Porém o filme, apesar de um bom entretenimento, passa longe de ser perfeito. O terceiro ato é difícil de engolir, com uma conclusão corrida e onde aparentemente o orçamento foi menor do que o esperado. O que deveria ter um tom épico foi apenas ‘xoxo’ e fácil. As falas, embora emblemáticas, podem ter sido desenhadas demais para causar o impacto que a roteirista achou que iriam causar e por conta disso soam piegas quando ditas aos gritos pelos personagens. A escalada da tensão necessária para o filme ser o “horror” que reivindica ser  é inexistente e faz com que não fiquemos um minuto sequer apreensivos pelas personagens, o que é um perigo em um filme que lida com antagonistas mestres em magia.

Outro ponto negativo é a representatividade. Muito se fala em escalar atores e atrizes que fazem parte de grupos marginalizados – negros, LGBTQI+, PCD – mas esta escalação  não pode ser leviana. Ou seja, o personagem não pode estar lá apenas para ser um totem decorativo. Zoey Luna – atriz trans – é uma das quatro protagonistas do filme e, além de ser a que menos possui tempo de tela, é a que menos tem participação em falas, apenas balançando a cabeça em momentos decisivos ou falando “Concordo!” quando as outras afirmam algo.

Ter uma atriz trans é algo a se comemorar, porém mais que isso é necessário que a personagem seja participativa; que seja, de fato, uma personagem. Dito isso, é inegável que além de Lily, nenhuma outra personagem tenha tido qualquer aprofundamento verdadeiro no longa. Todas elas eram apenas suportes para auxiliar a “verdadeira protagonista” a alcançar um objetivo e fazer a trama avançar até o ponto em que elas estariam lá para ajudar Lily novamente.

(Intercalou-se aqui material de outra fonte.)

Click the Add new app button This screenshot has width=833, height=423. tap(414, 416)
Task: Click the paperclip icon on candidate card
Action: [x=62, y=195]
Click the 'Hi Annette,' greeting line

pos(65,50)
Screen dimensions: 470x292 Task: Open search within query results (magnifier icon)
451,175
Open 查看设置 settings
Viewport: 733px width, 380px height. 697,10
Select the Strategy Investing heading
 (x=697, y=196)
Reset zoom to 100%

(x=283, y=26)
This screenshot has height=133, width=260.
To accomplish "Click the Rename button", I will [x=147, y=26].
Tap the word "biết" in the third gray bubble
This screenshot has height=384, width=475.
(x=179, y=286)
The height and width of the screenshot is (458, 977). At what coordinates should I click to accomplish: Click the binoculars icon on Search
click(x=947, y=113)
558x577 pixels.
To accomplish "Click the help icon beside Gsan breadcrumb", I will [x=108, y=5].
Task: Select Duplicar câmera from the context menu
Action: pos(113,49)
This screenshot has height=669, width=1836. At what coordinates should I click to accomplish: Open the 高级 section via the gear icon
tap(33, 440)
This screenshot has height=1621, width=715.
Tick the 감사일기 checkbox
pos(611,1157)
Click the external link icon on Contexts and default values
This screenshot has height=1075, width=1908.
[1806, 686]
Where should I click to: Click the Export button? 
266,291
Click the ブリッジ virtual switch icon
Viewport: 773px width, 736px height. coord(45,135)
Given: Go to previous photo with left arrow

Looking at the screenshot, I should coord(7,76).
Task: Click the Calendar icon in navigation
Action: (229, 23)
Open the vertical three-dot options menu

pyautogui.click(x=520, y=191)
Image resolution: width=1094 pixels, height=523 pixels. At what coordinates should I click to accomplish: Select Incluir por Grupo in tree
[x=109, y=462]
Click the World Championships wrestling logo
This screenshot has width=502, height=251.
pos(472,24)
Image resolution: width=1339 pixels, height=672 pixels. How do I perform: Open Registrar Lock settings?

“Jovens Bruxas: Nova Irmandade” é um filme que, sem dúvida, é uma boa diversão, porém perde grandes chances de superar o seu irmão mais velho, que continua sendo um clássico. O filme sem dúvidas ganha muito ao adaptar a cultura atual às telas, no entanto, mais do que símbolos, era necessário que a adaptasse em forma de ações. No mais, vale a pena conferir o filme para manter o espírito das bruxas e da nostalgia aceso.